R. c. Bernier (1997-08-27), Cour d'appel, dossier 200‑10‑000189‑949
Quatre éléments peuvent être pertinents pour répondre à la question dans le contexte du jugement de première instance: (1) les différentes parties du corps touchées revêtent toutes un caractère sexuel indéniable; (2) les gestes reprochés à l'intimé n'ont pas été motivés par la recherche d'un plaisir ou d'une gratification sexuelle personnelle; (3) les gestes reprochés ne sont pas empreints d'hostilité ni de violence physique proprement dite; (4) les gestes ont été posés publiquement dans un contexte où l'intimé "riait, s'amusait, dérangeait et taquinait".
Les composantes n'en sont pas précisées. Dans l'affaire R. c. Chase, la Cour suprême tente toutefois de formuler une définition large du concept d'agression sexuelle. Elle le fait avec la réserve suivante:
Dans tous les arrêts mentionnés, on a reconnu qu'il était nécessaire d'adopter un point de vue plus large et qu'il était difficile de le formuler. Je serais d'accord pour dire qu'il serait difficile et probablement mal avisé de tenter de donner une définition précise et exhaustive de la nouvelle infraction d'agression sexuelle à ce stade-ci de son élaboration, mais il me semble nécessaire de tenter de régler certaines considérations qui peuvent aider les tribunaux à mettre au point en fonction de chaque cas particulier une définition pratique de l'infraction.
Après cette mise en garde, le juge McIntyre propose la définition suivante:
L'agression sexuelle est une agression, au sens de l'une ou l'autre des définitions de ce concept au par. 244(1) du Code criminel (maintenant 265(1) C.cr.), qui est commise dans des circonstances de nature sexuelle, de manière à porter atteinte à l'intégrité sexuelle de la victime. Le critère qui doit être appliqué pour déterminer si la conduite reprochée comporte la nature sexuelle requise est objectif: «Compte tenu de toutes les circonstances, une personne raisonnable peut-elle percevoir le contexte sexuel ou charnel de l'agression"»
Instruite de ces propos, j'estime que le jugement dont appel comporte, en ce qui a trait à la première question, deux erreurs de droit qui ont eu pour effet de dénaturer le crime d'agression sexuelle.
a) L'absence de caractère "hostile" de l'agression
Le premier juge indique que la preuve ne révèle pas le caractère hostile propre à une agression et qu'il ne peut, pour cette raison, conclure à la culpabilité de l'intimé. Les attouchements reprochés auraient été posés dans un contexte qui s'apparente beaucoup plus à une mauvaise plaisanterie qu'à la violence.

DONNÉES FOURNIES

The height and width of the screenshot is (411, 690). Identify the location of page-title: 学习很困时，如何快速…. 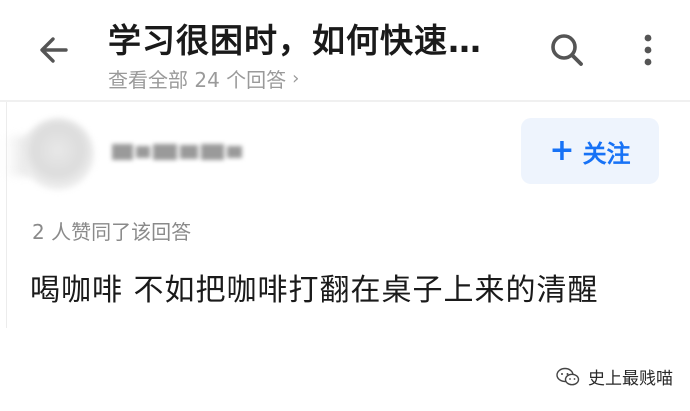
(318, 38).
* * *
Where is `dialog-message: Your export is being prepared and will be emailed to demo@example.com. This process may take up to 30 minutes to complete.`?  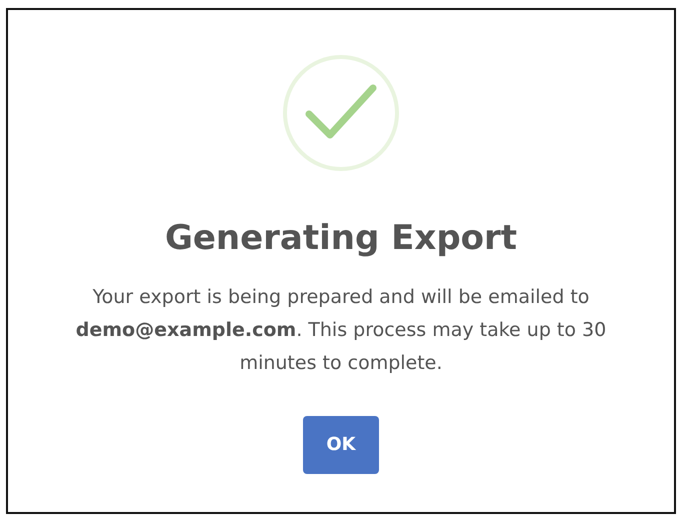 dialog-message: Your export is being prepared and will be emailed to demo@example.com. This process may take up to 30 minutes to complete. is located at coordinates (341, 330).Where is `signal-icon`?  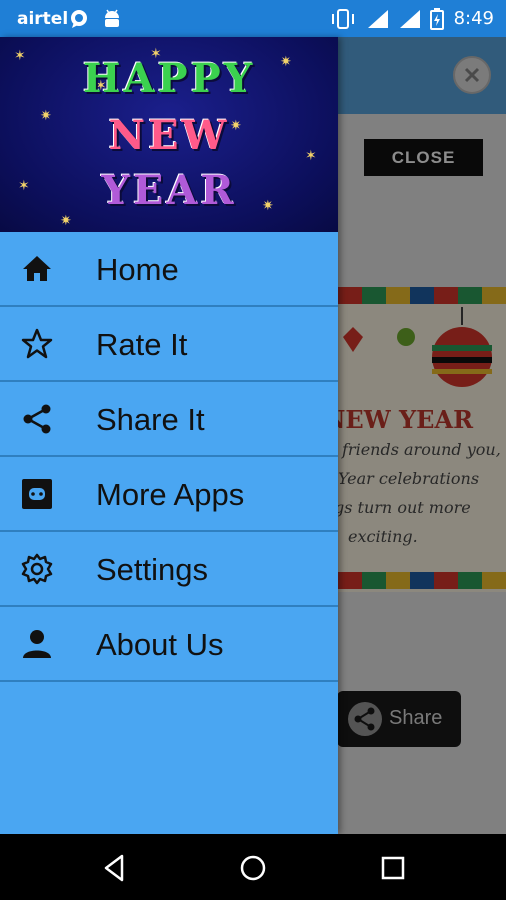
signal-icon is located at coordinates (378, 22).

EXERCICE
Indiquez, d'après le texte à analyser, le nom du juge qui propose la définition de l'agression sexuelle donnée après la mise en garde.

EXERCICE CORRIGÉ
Le juge McIntyre propose cette définition.